The ten volcanic complexes of San Quintín are all aligned N-S to NW-SE, parallel to an offshore fault, the Santillán and Barrera line, and the main escarpment of the Gulf of California. The cones are therefore related to faulting, but no direct evidence for extensional faulting has been found. Indirect evidence is found in the shared characteristics of the field with other Quaternary volcanic fields linked to extensional faulting found throughout the province. This includes intraplate geochemical signatures in the magmas, and the presence of mantle and crustal xenoliths.

==Volcanism==
In Baja California, high-volume volcanism ended around 15 Ma, shortly after the end of subduction. The third oldest volcano has reliably (using 40Ar/39Ar step-heating) been dated to 126,000 years ago. Following eruptions in the northern gulf area covered the San Quintin Volcanic Field in alkalic, diopside-rich basalts.
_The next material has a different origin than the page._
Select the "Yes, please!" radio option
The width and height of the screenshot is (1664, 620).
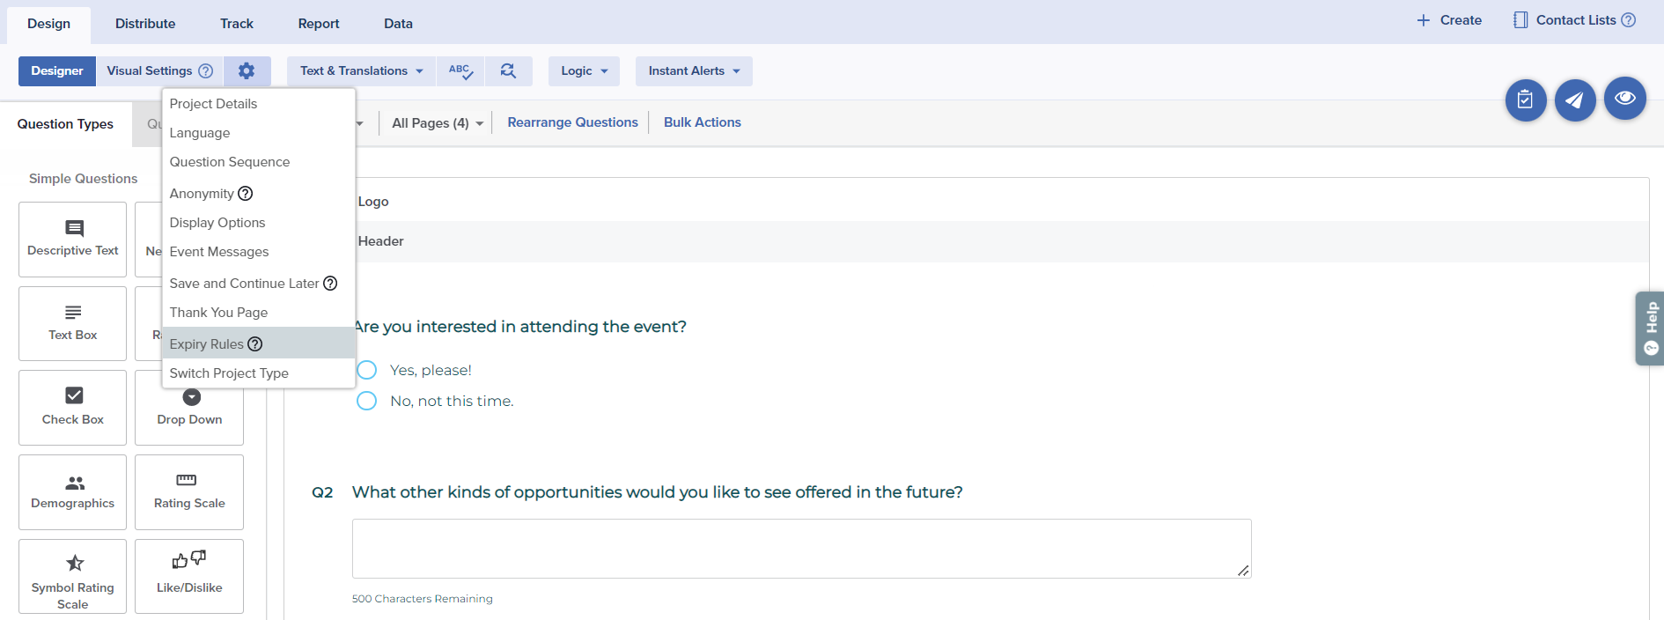367,370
General characteristics of these basalts, known as bajaites, are also similar to the alkali basalts found in Baja California Sur, as well as high-magnesium andesites of the Aleutians.

These bajaites, mostly found a bit south of the San Quintín volcanic field, have high Mg, Ni, Cr, and Sr, low Rb, and high K/Rb and La/Yb ratios. The characteristics may suggest that one source is slab-derived melts, i.e. a subducting plate adds volatiles to the ultramafic rock of the upper mantle such that it melts. It has been proposed that the slab fully subducted in the relevant latitudes of the San Quintín field, so that a "no-slab window" allowed the plate to directly access asthenospheric mantle. This is the most obvious explanation of the observered intraplate characteristics of the alkali basalts, with lherzolite. Alternatively, the bajaites could be formed from partial melting in the mantle of metasomatized mantle apatite and amphibole, followed by postsubduction rifting. This explanation leaves the field untouched by a second subduction episode and leads more naturally to the ocean island basalts that are also present.

==Geochemistry==
The basalt lavas of the San Quintín field have the same composition as ocean island basalts found in Hawaii and the Azores, where they are associated with mantle plumes. Isotopic composition ranges overlap for primitive and differentiated rocks, indicating that the latter was derived from fractional crystallization of the primitive magmas. Xenolith abundance in the differentiated magma hint that fractional crystallization occurred within the mantle, below entrained peridotite. Due to this depth and the estimated speed of ascent, fractionation-elevated volatiles may have been important in driving the differentiated magmas to the surface. Partial melting in the mantle, or the progressive exhaustion of incompatible elements in the source, led to a decrease in abundances of these volatiles as the field evolved.

Crustal contamination can be inferred from samples taken from two cones, and small isotopic variations for the other cones indicate at least three mantle components.

The primitive magmas differ from other reported intraplate-type mafic alkalic suites by having relatively high Al_{2}O_{3} and Yb, as well as low ratios of La/Yb and CaO/Al_{2}O_{3}. Rising Al_{2}O_{3} and falling CaO, along with decreasing incompatible element abundances, are consistent with progressive partial melting.

==Xenoliths==
The ultramafic xenoliths of the field are composed roughly of 80% spinel lherzolites, with lesser harzburgites, dunites, and pyroxenites. There is a high abundance of clinopyroxenes, about 35% by volume. Granulite xenoliths, interpreted as being derived from the lower crust, and peridotite xenoliths, interpreted as derived from the upper mantle, are particularly abundant in the Woodford, Media Luna, and
Basu cones.

The site exhibits strong deformation textures, which may have recorded plastic deformation that occurred with the diapiric rise of mantle through the low-velocity zone. Alternatively, more complicated models suggest that a shallow, active shear zone deformed the xenoliths and it was only later that the deeper, source magmas modified the chemical composition of the field.